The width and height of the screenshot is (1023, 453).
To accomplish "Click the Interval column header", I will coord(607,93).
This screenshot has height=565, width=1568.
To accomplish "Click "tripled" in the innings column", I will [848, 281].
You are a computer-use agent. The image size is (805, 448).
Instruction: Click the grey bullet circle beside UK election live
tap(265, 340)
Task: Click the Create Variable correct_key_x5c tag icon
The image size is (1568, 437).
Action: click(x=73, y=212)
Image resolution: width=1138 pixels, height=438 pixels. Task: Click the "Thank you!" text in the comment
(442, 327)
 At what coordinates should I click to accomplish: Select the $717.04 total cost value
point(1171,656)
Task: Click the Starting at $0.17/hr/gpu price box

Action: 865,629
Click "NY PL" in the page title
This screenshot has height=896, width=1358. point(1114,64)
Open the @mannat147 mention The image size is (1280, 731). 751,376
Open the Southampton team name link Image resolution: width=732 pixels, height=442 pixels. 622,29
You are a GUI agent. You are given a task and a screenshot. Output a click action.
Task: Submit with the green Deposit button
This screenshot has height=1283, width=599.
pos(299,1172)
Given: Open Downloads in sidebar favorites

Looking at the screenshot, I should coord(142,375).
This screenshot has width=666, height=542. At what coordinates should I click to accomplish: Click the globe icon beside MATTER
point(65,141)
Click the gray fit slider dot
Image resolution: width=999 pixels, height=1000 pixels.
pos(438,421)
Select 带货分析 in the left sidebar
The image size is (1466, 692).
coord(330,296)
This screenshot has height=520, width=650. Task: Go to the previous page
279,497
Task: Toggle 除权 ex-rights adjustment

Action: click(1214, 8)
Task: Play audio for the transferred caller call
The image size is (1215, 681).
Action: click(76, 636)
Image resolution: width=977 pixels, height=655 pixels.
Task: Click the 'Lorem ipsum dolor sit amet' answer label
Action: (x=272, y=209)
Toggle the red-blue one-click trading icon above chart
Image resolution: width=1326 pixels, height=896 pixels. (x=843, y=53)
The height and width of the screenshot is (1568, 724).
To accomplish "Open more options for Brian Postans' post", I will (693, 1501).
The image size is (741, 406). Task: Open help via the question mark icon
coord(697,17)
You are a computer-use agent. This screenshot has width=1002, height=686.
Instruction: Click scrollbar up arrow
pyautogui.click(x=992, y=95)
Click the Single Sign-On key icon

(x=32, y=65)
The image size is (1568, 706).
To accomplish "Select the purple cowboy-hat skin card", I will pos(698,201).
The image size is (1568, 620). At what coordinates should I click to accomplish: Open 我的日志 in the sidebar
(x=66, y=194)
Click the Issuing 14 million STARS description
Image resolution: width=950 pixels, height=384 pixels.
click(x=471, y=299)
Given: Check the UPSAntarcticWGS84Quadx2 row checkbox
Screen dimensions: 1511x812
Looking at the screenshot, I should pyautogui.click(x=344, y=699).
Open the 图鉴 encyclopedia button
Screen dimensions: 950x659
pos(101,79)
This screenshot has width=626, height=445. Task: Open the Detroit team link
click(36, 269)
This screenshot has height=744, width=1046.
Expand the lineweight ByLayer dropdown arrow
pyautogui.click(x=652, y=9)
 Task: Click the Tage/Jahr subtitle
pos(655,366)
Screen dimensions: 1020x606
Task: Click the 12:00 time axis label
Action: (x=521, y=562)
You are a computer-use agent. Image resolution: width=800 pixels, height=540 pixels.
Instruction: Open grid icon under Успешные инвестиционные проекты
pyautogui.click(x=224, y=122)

▸ **WHAT TO WORK ON**
The answer should be the entries, given again without a single difference.

▸ **YOUR RESPONSE**
The width and height of the screenshot is (1023, 453).
To accomplish "Click the Interval column header", I will coord(607,93).
This screenshot has height=565, width=1568.
To accomplish "Click "tripled" in the innings column", I will [848, 281].
You are a computer-use agent. The image size is (805, 448).
Instruction: Click the grey bullet circle beside UK election live
tap(265, 340)
Task: Click the Create Variable correct_key_x5c tag icon
The image size is (1568, 437).
Action: click(x=73, y=212)
Image resolution: width=1138 pixels, height=438 pixels. Task: Click the "Thank you!" text in the comment
(442, 327)
 At what coordinates should I click to accomplish: Select the $717.04 total cost value
point(1171,656)
Task: Click the Starting at $0.17/hr/gpu price box

Action: 865,629
Click "NY PL" in the page title
This screenshot has height=896, width=1358. point(1114,64)
Open the @mannat147 mention The image size is (1280, 731). 751,376
Open the Southampton team name link Image resolution: width=732 pixels, height=442 pixels. 622,29
You are a GUI agent. You are given a task and a screenshot. Output a click action.
Task: Submit with the green Deposit button
This screenshot has height=1283, width=599.
pos(299,1172)
Given: Open Downloads in sidebar favorites

Looking at the screenshot, I should coord(142,375).
This screenshot has width=666, height=542. At what coordinates should I click to accomplish: Click the globe icon beside MATTER
point(65,141)
Click the gray fit slider dot
Image resolution: width=999 pixels, height=1000 pixels.
pos(438,421)
Select 带货分析 in the left sidebar
The image size is (1466, 692).
coord(330,296)
This screenshot has height=520, width=650. Task: Go to the previous page
279,497
Task: Toggle 除权 ex-rights adjustment

Action: click(1214, 8)
Task: Play audio for the transferred caller call
The image size is (1215, 681).
Action: click(76, 636)
Image resolution: width=977 pixels, height=655 pixels.
Task: Click the 'Lorem ipsum dolor sit amet' answer label
Action: (x=272, y=209)
Toggle the red-blue one-click trading icon above chart
Image resolution: width=1326 pixels, height=896 pixels. (x=843, y=53)
The height and width of the screenshot is (1568, 724).
To accomplish "Open more options for Brian Postans' post", I will (693, 1501).
The image size is (741, 406). Task: Open help via the question mark icon
coord(697,17)
You are a computer-use agent. This screenshot has width=1002, height=686.
Instruction: Click scrollbar up arrow
pyautogui.click(x=992, y=95)
Click the Single Sign-On key icon

(x=32, y=65)
The image size is (1568, 706).
To accomplish "Select the purple cowboy-hat skin card", I will pos(698,201).
The image size is (1568, 620). At what coordinates should I click to accomplish: Open 我的日志 in the sidebar
(x=66, y=194)
Click the Issuing 14 million STARS description
Image resolution: width=950 pixels, height=384 pixels.
click(x=471, y=299)
Given: Check the UPSAntarcticWGS84Quadx2 row checkbox
Screen dimensions: 1511x812
Looking at the screenshot, I should pyautogui.click(x=344, y=699).
Open the 图鉴 encyclopedia button
Screen dimensions: 950x659
pos(101,79)
This screenshot has width=626, height=445. Task: Open the Detroit team link
click(36, 269)
This screenshot has height=744, width=1046.
Expand the lineweight ByLayer dropdown arrow
pyautogui.click(x=652, y=9)
 Task: Click the Tage/Jahr subtitle
pos(655,366)
Screen dimensions: 1020x606
Task: Click the 12:00 time axis label
Action: (x=521, y=562)
You are a computer-use agent. Image resolution: width=800 pixels, height=540 pixels.
Instruction: Open grid icon under Успешные инвестиционные проекты
pyautogui.click(x=224, y=122)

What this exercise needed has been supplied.